Rate this post

Il bollo auto potrebbe non essere dovuto nel 2027 da milioni di automobilisti italiani. Il Governo ha annunciato un’esenzione destinata alle vetture di piccola e media potenza e a tutti i motocicli. La misura dovrebbe interessare oltre il 70% delle automobili attualmente in circolazione.

Non si tratterebbe, però, dell’abolizione definitiva della tassa automobilistica. Secondo le informazioni disponibili, l’agevolazione sarebbe valida esclusivamente per i pagamenti con scadenza compresa tra il 1° gennaio e il 31 dicembre 2027.

Chi non pagherà il bollo auto nel 2027

L’esenzione sarà riservata alle persone fisiche e potrà essere applicata a un solo veicolo per ciascun cittadino. Il mezzo dovrà inoltre risultare regolarmente assicurato.

La misura dovrebbe comprendere:

  • le automobili di piccola e media potenza;
  • gran parte delle utilitarie utilizzate quotidianamente dalle famiglie;
  • tutti i motocicli;
  • un solo veicolo regolarmente assicurato per ogni beneficiario.

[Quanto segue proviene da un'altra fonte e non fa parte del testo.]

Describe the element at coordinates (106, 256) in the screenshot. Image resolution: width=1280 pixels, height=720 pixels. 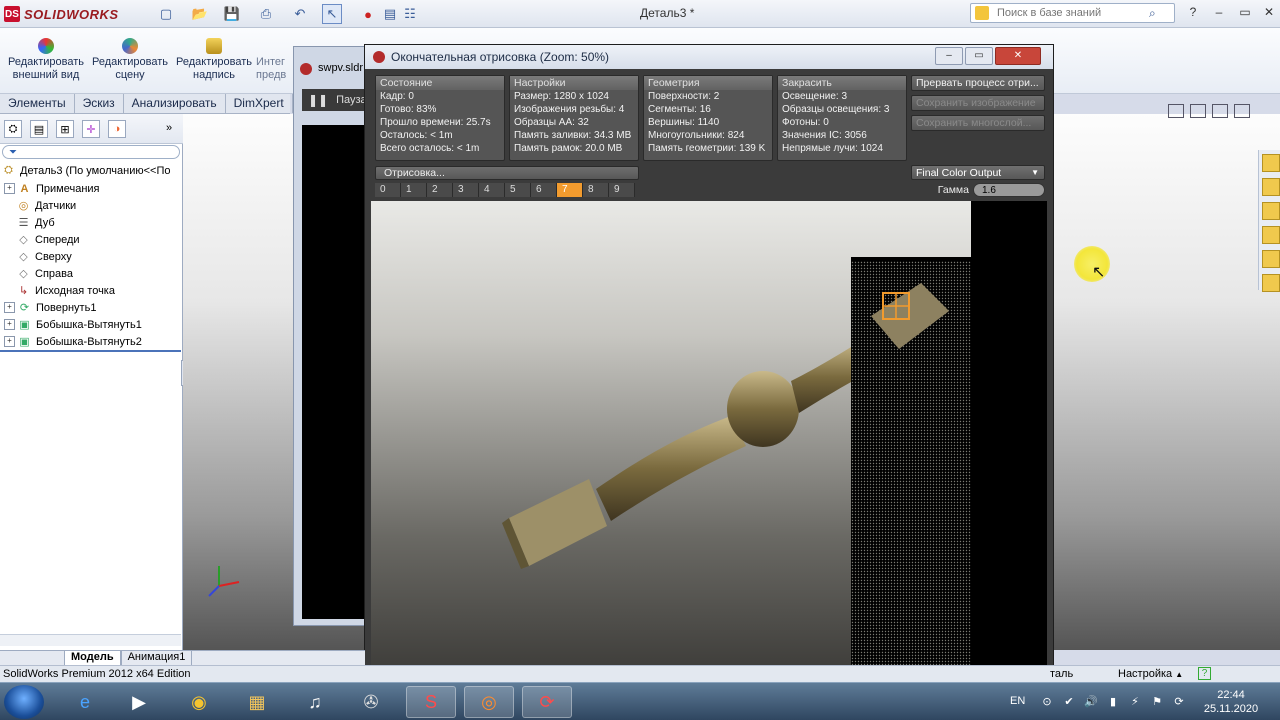
I see `tree-item-top-plane: ◇ Сверху` at that location.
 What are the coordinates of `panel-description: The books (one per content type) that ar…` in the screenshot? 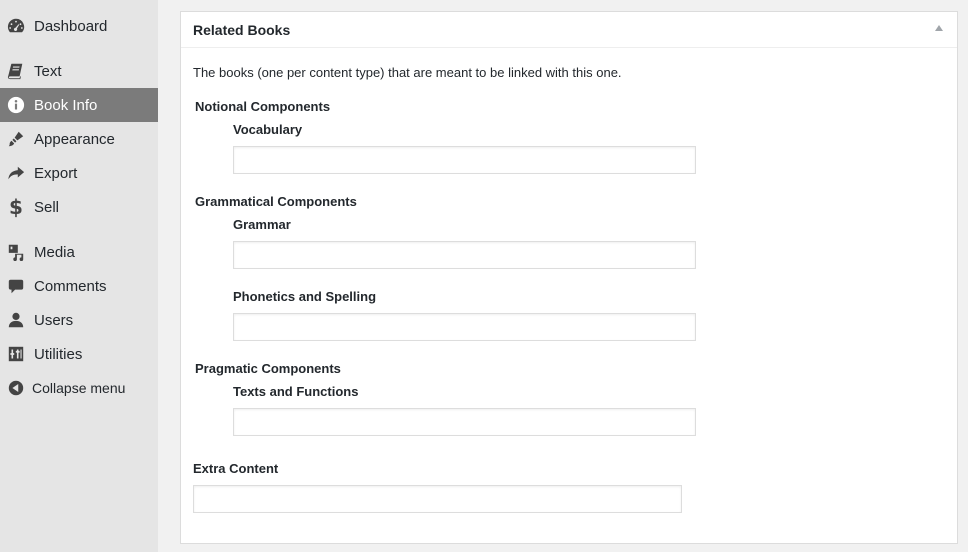 It's located at (408, 72).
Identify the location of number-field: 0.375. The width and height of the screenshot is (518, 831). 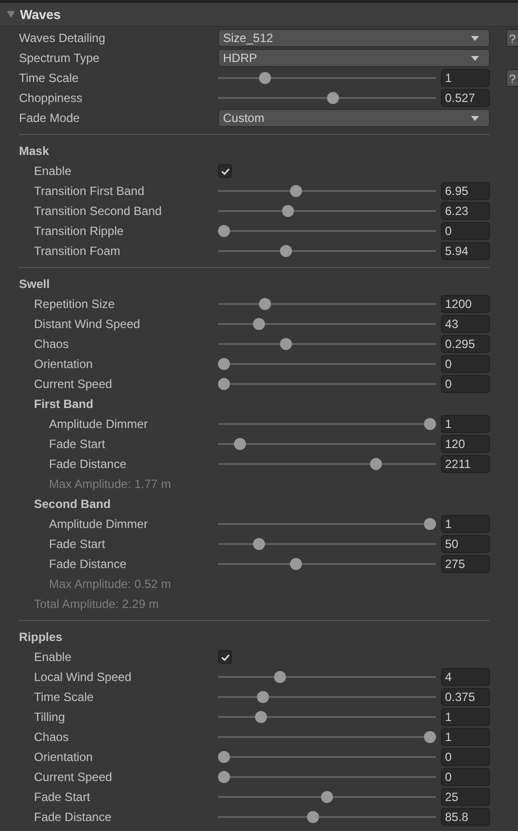
(466, 697).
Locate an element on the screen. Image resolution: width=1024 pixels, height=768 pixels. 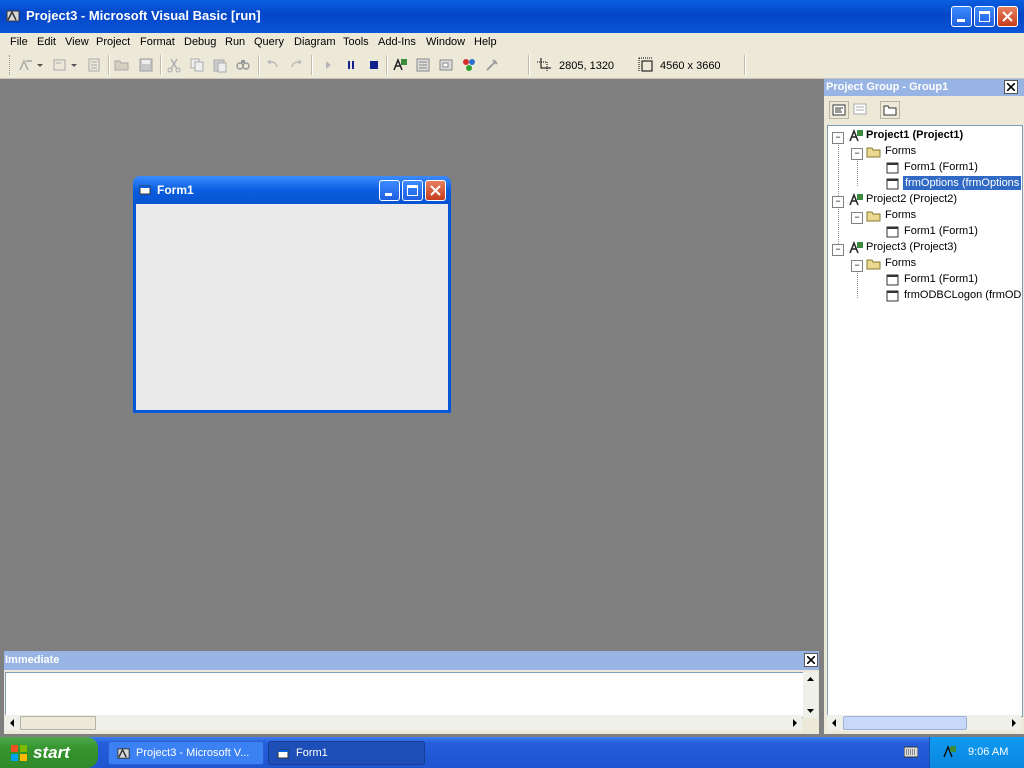
start-run-icon is located at coordinates (328, 65).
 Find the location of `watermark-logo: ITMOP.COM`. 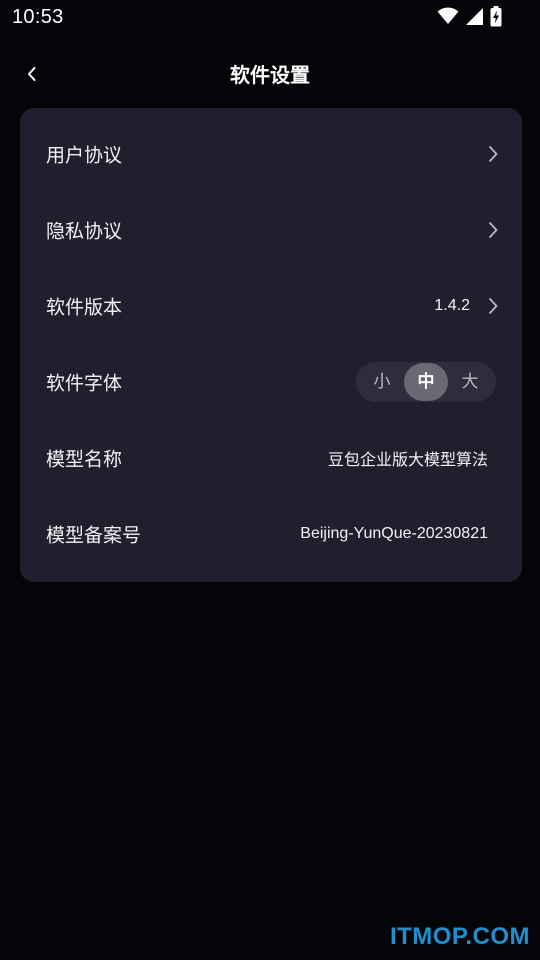

watermark-logo: ITMOP.COM is located at coordinates (460, 936).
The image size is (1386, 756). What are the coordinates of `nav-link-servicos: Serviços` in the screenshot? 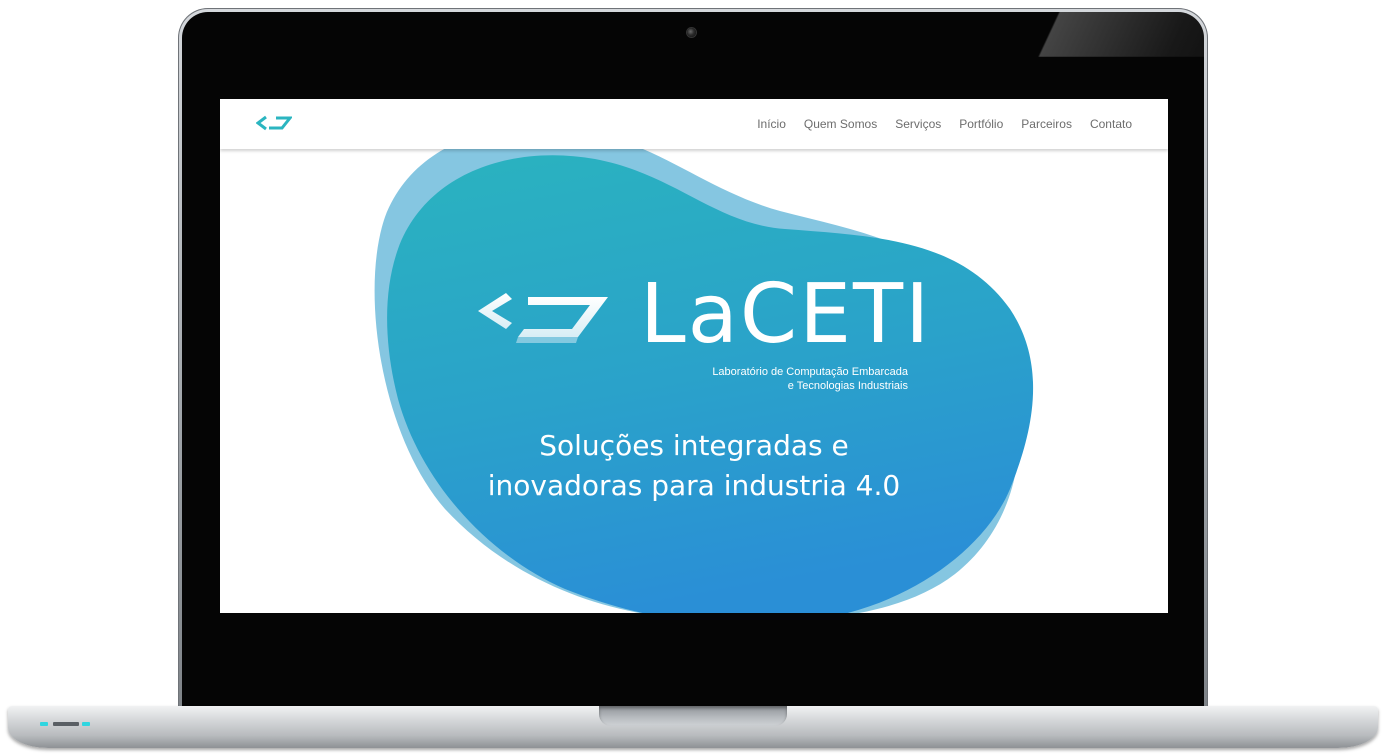 It's located at (918, 124).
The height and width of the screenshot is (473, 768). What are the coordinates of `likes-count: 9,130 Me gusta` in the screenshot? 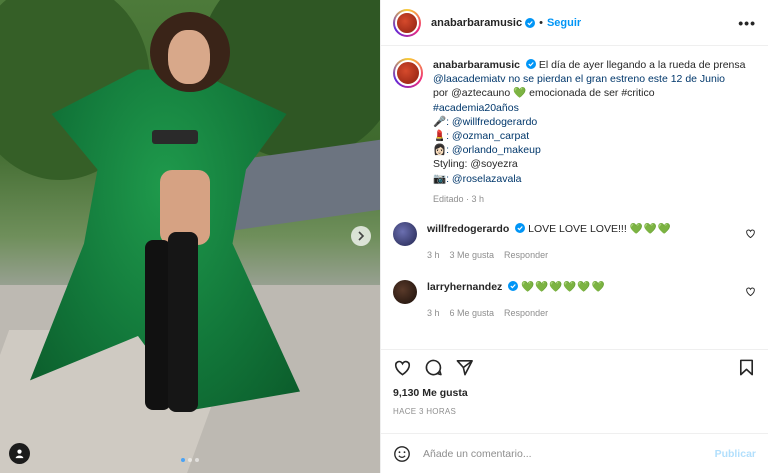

Le indicazioni iniziali fanno riferimento alle vetture fino a 80 kW, equivalenti a circa 109 CV. Sarà comunque necessario attendere la pubblicazione del testo definitivo per conoscere con precisione i limiti di potenza, le eventuali esclusioni e le modalità operative.

Quanto durerà l’esenzione

Il provvedimento riguarda il solo 2027. L’esenzione dovrebbe essere riconosciuta per i versamenti il cui termine ordinario cade tra il 1° gennaio e il 31 dicembre dello stesso anno.

Questo significa che, salvo ulteriori modifiche, il bollo non viene eliminato definitivamente. Dal 2028 l’imposta potrebbe tornare a essere dovuta secondo le regole ordinarie o secondo quelle previste

dalla riforma della tassa automobilistica.

Quanto costerà l’abolizione del bollo

La mancata riscossione dovrebbe comportare minori entrate per circa 2,7 miliardi di euro. Una parte consistente del gettito del bollo è destinata alle Regioni e alle province autonome, che dovranno quindi ricevere una compensazione statale.

Nella bozza del provvedimento sarebbe previsto un trasferimento di circa 2,29 miliardi di euro per compensare la riduzione delle entrate regionali nel 2027.

Come si calcola attualmente il bollo auto

Il bollo è una tassa annuale legata al possesso del veicolo e non al suo utilizzo. L’importo viene determinato principalmente in base alla potenza espressa in kilowatt, alla classe ambientale e alla Regione di residenza del proprietario.

I dati necessari per il calcolo sono indicati sulla carta di circolazione. La potenza si trova generalmente alla voce P.2, mentre la classe ambientale dipende dalla normativa Euro rispettata dal veicolo.

Cosa cambia per le auto elettriche

Le auto elettriche beneficiano già di specifiche agevolazioni. A livello nazionale è prevista generalmente l’esenzione dal bollo per i primi cinque anni dall’immatricolazione e, successivamente, il pagamento di un importo ridotto del 75%.

Le condizioni possono però cambiare da una Regione all’altra. Alcuni territori prevedono agevolazioni più lunghe o persino permanenti. Anche per questi veicoli sarà necessario verificare come la nuova misura nazionale si coordinerà con le esenzioni regionali esistenti.

Bisognerà presentare una domanda?

Non è stato ancora chiarito se l’esenzione sarà riconosciuta automaticamente oppure se il proprietario dovrà indicare il veicolo sul quale applicarla. Questo passaggio è importante soprattutto per chi possiede più automobili o anche una moto.

Poiché il beneficio potrà essere utilizzato una sola volta da ciascun cittadino, potrebbe essere necessario selezionare il mezzo da esentare. Le procedure saranno definite dal provvedimento e dalle successive istruzioni delle Regioni e dell’ACI.

Cosa devono fare adesso gli automobilisti

Per il momento non bisogna sospendere o rinviare i pagamenti in scadenza nel 2026. L’agevolazione riguarda esclusivamente le scadenze del 2027 e diventerà concretamente applicabile soltanto dopo l’entrata in vigore delle disposizioni definitive.

Prima di considerare il proprio veicolo esente sarà opportuno verificare:

  • la potenza in kW riportata sul libretto;
  • la regolarità della copertura assicurativa;
  • l’intestazione del mezzo al PRA;
  • le indicazioni pubblicate dalla propria Regione;
  • l’eventuale procedura per scegliere il veicolo beneficiario.

L’annuncio rappresenta un cambiamento rilevante per le famiglie italiane, ma limiti e modalità dovranno essere confermati dal testo definitivo. Fino alla pubblicazione delle norme operative, restano valide le attuali regole sul pagamento del bollo auto.